JavaScript Regular Expressions

Regular expressions (regex) are patterns used to match character combinations in strings. They provide powerful, flexible string searching, validation, and manipulation capabilities that would be extremely difficult with regular string methods.

RegExp Basics

Regular expressions are patterns that describe sequences of characters for matching text. They're used for validation (email, phone numbers), searching (finding all URLs in text), replacing (changing formats), and extracting (pulling data from strings). Regex is a mini-language within JavaScript specifically designed for pattern matching.

Regular expressions are created using literal notation with slashes /pattern/modifiers or the RegExp constructor: new RegExp("pattern", "modifiers"). Literal notation (/hello/) is more common and concise. Constructor syntax is useful when the pattern is dynamic or contains variables. Both create RegExp objects with methods for pattern matching.

The test() method tests whether a pattern exists in a string, returning true or false. pattern.test(string) is the simplest way to check if a string matches a pattern. For example, /hello/.test("hello world") returns true. test() is perfect for validation—checking if input matches required formats.

The exec() method executes a search for a match and returns detailed information including the matched text, index, and capturing groups. If no match is found, it returns null. pattern.exec(string) returns an array-like object with match details. For simple true/false checks, test() is simpler; for extracting matched content, use exec().

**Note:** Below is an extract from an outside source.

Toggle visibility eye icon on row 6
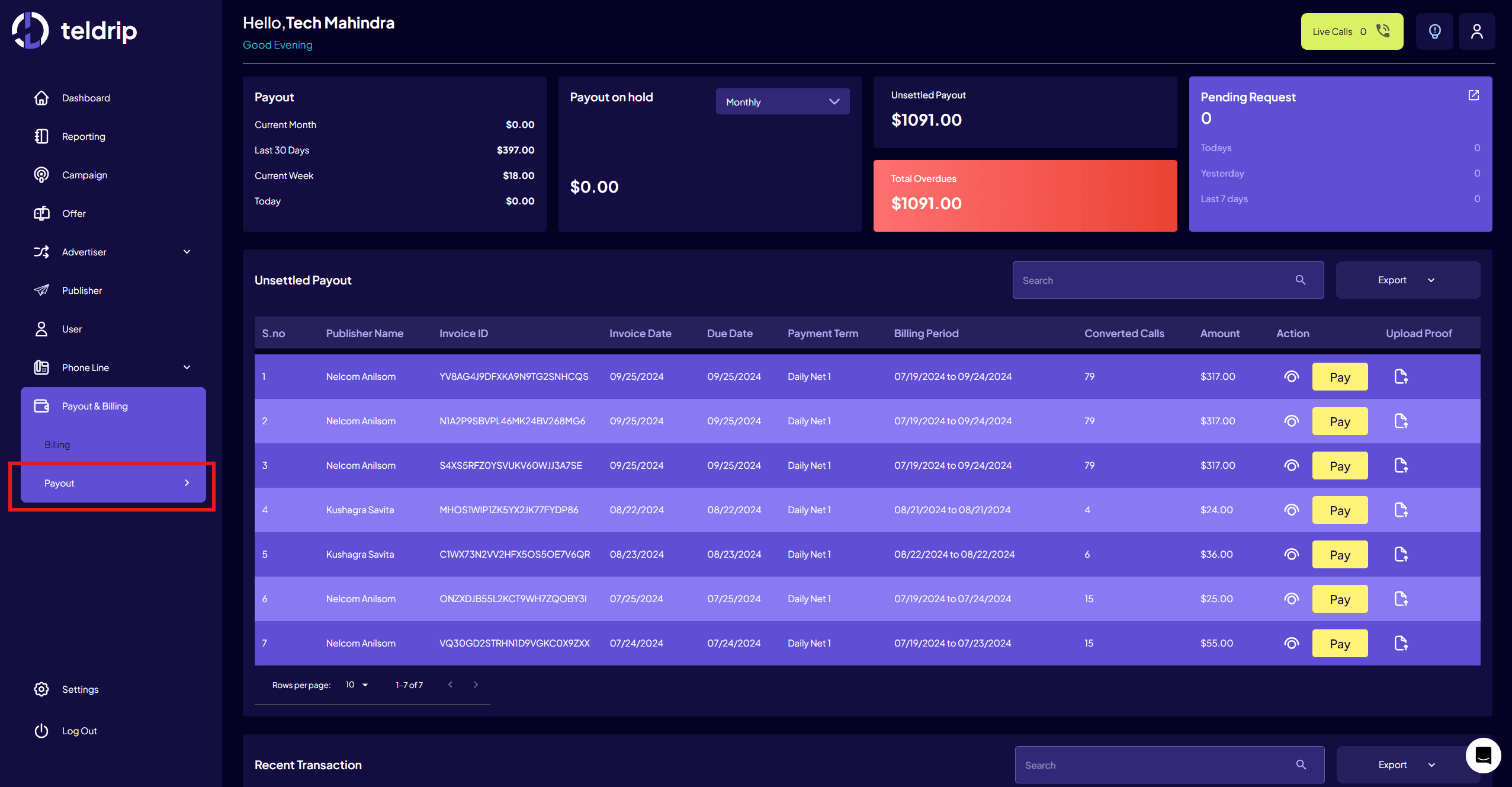 [x=1291, y=598]
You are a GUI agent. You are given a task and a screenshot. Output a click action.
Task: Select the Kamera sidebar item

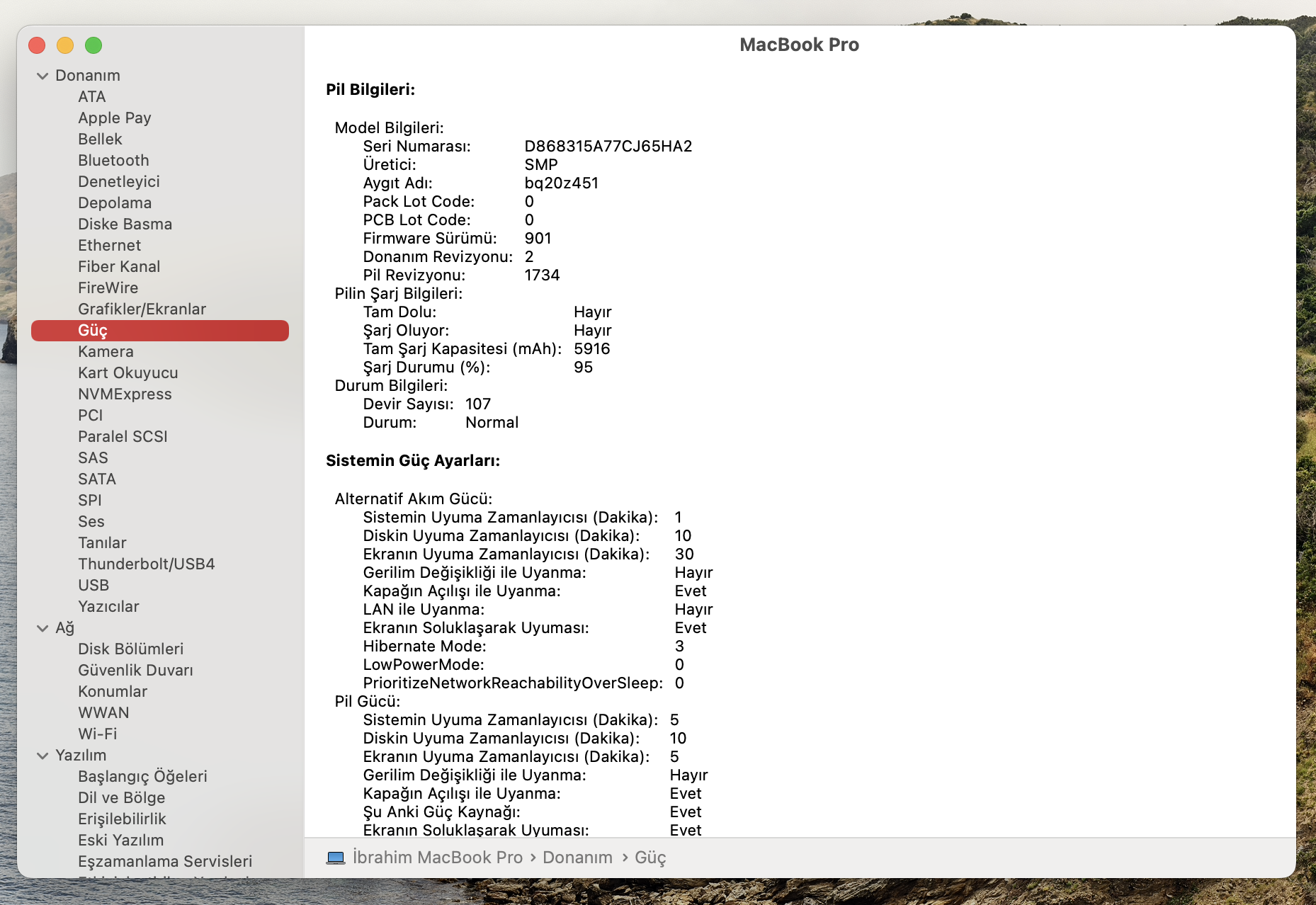coord(106,352)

Strings have several methods that work with regex: match() finds matches and returns them as an array, search() returns the index of the first match, replace() replaces matched text with new text. These string methods make regex practical for real-world text processing tasks like formatting, cleaning, or transforming data.

// Creating RegExp
const pattern1 = /hello/;
const pattern2 = new RegExp("hello");

// test() method
console.log(pattern1.test("hello world")); // true
console.log(pattern1.test("goodbye"));     // false

// exec() method
const result = /world/.exec("hello world");
console.log(result[0]); // "world"

// String search()
console.log("hello world".search(/world/)); // 6

// String match()
const matches = "hello world".match(/o/g);
console.log(matches); // ["o", "o"]

// String replace()
const newStr = "hello world".replace(/world/, "JavaScript");
console.log(newStr); // "hello JavaScript"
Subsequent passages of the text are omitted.